▶ **Task goal**
Set out the data from the line with "You are a computer-use agent. Image" up to and including the line with "Instruction: Click the sha256" as a Markdown table with two columns, No. and Text. Give each line its own numbered row and skip any blank lines.

▶ **Material for the task**
>> start

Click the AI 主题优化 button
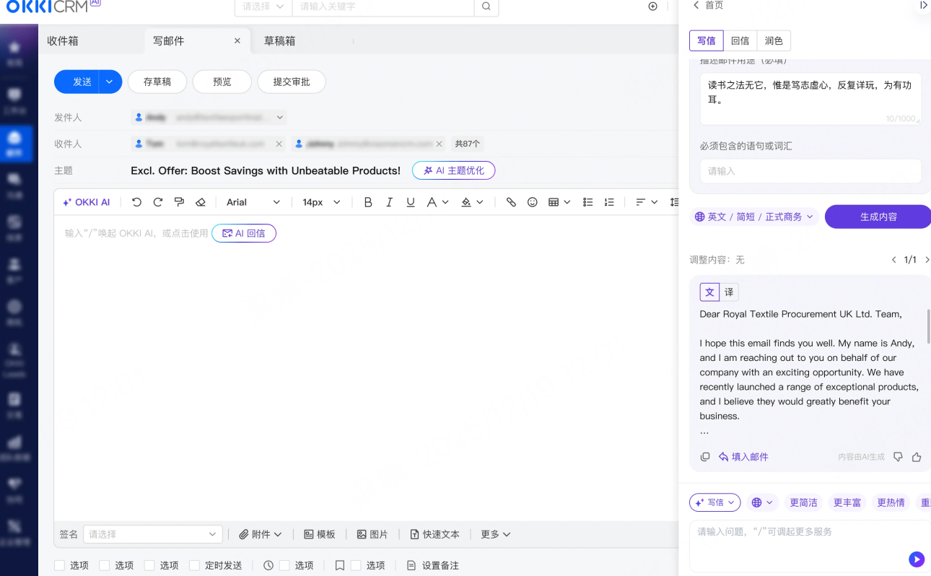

>> end
>> start

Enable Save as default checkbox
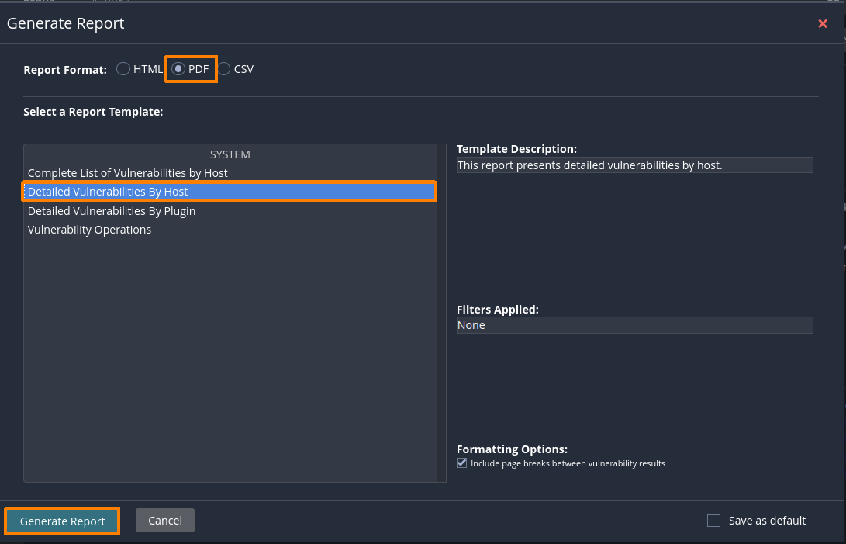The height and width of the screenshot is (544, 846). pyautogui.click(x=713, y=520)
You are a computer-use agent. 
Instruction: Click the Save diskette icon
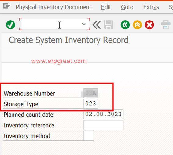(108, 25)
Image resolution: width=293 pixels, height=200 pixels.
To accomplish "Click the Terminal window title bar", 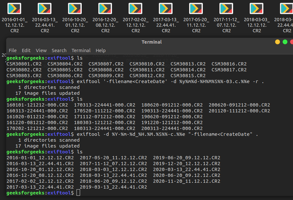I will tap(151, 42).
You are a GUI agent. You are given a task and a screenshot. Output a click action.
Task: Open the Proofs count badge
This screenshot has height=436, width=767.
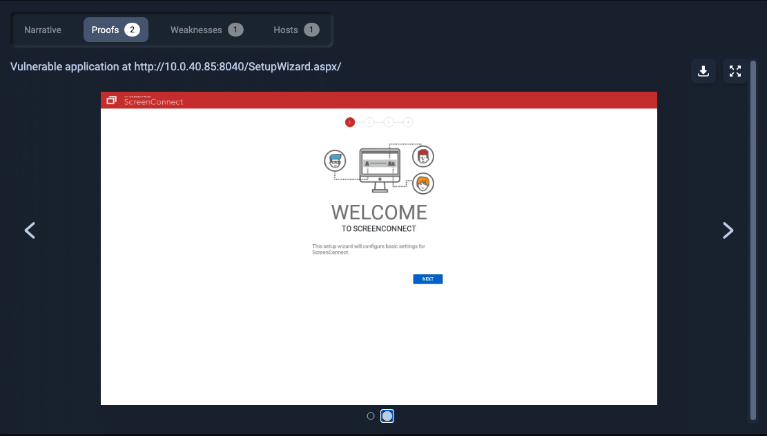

>> end
>> start

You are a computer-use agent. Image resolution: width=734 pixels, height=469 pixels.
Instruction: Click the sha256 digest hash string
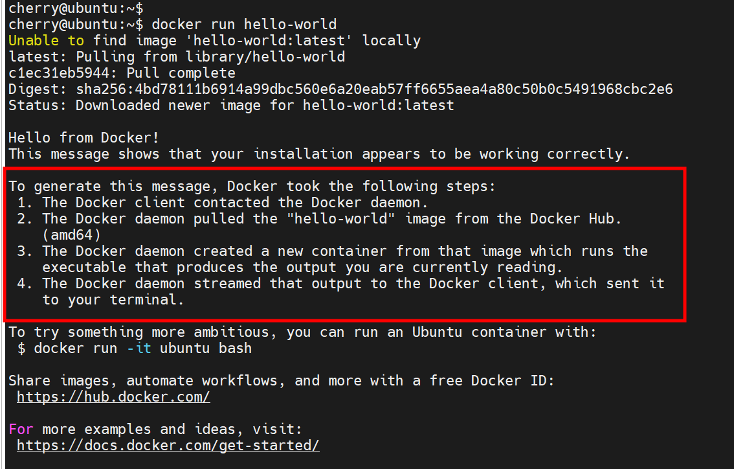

>> end

▶ **Answer to this exercise**
| No. | Text |
|---|---|
| 1 | You are a computer-use agent. Image resolution: width=734 pixels, height=469 pixels. |
| 2 | Instruction: Click the sha256 digest hash string |